## [Exercises]
(a) From the article on credit management and bad debts in Nigerian commercial banks, list every source it cites along with the year given for each.
(b) Gather every line of the rows that contains the string "size".

::: Article :::

CREDIT MANAGEMENT AND ISSUES OF BAD DEBTS IN COMMERCIAL BANKS IN NIGERIA
The article on this topic (credit management and issues of bad debts in commercial banks in Nigeria) is an extract from literature review of the project material. The complete project work would be made available when you subscribe for the full material.
2.1. THEORETICAL FRAME WORK
The need and criteria for lending have been extensively discussed in the literature review.
U.B.S Dictionary of Banking and finance (1981) defined bank credit as the ability to borrow money on the promise of future repayment. The prudential guidelines (1990) succinctly convey a more comprehensive definition of credit, it defines credit facility as the aggregate of all loans, advances, overdrafts, commercial papers, bankers’ acceptances, bill discounted, leases, guarantees and other loss contingencies connected with a bank´s credit risks. Also, the definition of credit proposed by the CBN Monetary policy circular (1992) agrees with the view above. Generally, we could conclude that credit includes all commitments by a bank that has risk exposure and that may result in financial loss to the bank. Mandel (1974) described credit simply as the right of a lender to receive money in the future in return for his obligation to transfer the use of funds to another party in the interim. The facility is as old as man, though in the primitive society it was known as “mutual aid”, because it was based on ancient customer of ensuring substance of all members of the community. Credit therefore arises out of the need to bridge the gap between the surplus and deficit economic units such that the highest level of satisfactory function is performed by the financial institutions notable among which are the Money-deposit banks.
In agreeing with this view, Corley (1970) and Adeniyi (1985) stated that credit is a crucial factor in growth process of any economy and that by lending banks provide valuable services to the community as they serve to channel money from those who have idle fund to those who put the money in to constructive use.

::: Listed records :::

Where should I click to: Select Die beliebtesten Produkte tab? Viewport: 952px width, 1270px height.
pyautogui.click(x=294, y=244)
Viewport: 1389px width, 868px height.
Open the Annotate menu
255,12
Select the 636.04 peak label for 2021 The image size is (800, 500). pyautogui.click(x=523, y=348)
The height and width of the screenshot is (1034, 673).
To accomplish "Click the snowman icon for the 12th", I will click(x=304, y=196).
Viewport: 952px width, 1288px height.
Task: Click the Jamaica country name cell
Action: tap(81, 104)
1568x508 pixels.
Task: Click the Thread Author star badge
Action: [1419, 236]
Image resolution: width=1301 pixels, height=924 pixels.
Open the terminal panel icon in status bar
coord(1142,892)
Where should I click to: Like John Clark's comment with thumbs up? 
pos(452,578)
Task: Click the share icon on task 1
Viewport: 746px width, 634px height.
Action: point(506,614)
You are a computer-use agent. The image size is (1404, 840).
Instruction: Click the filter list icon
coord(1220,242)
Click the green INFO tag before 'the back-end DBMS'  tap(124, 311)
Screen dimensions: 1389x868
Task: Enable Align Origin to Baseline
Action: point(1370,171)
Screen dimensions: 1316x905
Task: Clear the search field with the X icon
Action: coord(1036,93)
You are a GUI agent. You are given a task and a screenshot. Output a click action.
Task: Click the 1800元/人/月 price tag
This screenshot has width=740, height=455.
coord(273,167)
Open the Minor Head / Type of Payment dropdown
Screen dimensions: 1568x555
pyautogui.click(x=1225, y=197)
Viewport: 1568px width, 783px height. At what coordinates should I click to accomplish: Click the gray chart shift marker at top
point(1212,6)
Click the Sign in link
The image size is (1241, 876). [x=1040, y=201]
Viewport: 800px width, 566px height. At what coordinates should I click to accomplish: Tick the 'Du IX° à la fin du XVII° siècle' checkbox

:::

## [Responses to the exercise]
(a)
- U.B.S Dictionary of Banking and finance (1981)
- prudential guidelines (1990)
- CBN Monetary policy circular (1992)
- Mandel (1974)
- Corley (1970)
- Adeniyi (1985)

(b)
Select the 636.04 peak label for 2021 The image size is (800, 500). pyautogui.click(x=523, y=348)
You are a computer-use agent. The image size is (1404, 840).
The image size is (1241, 876). [x=1040, y=201]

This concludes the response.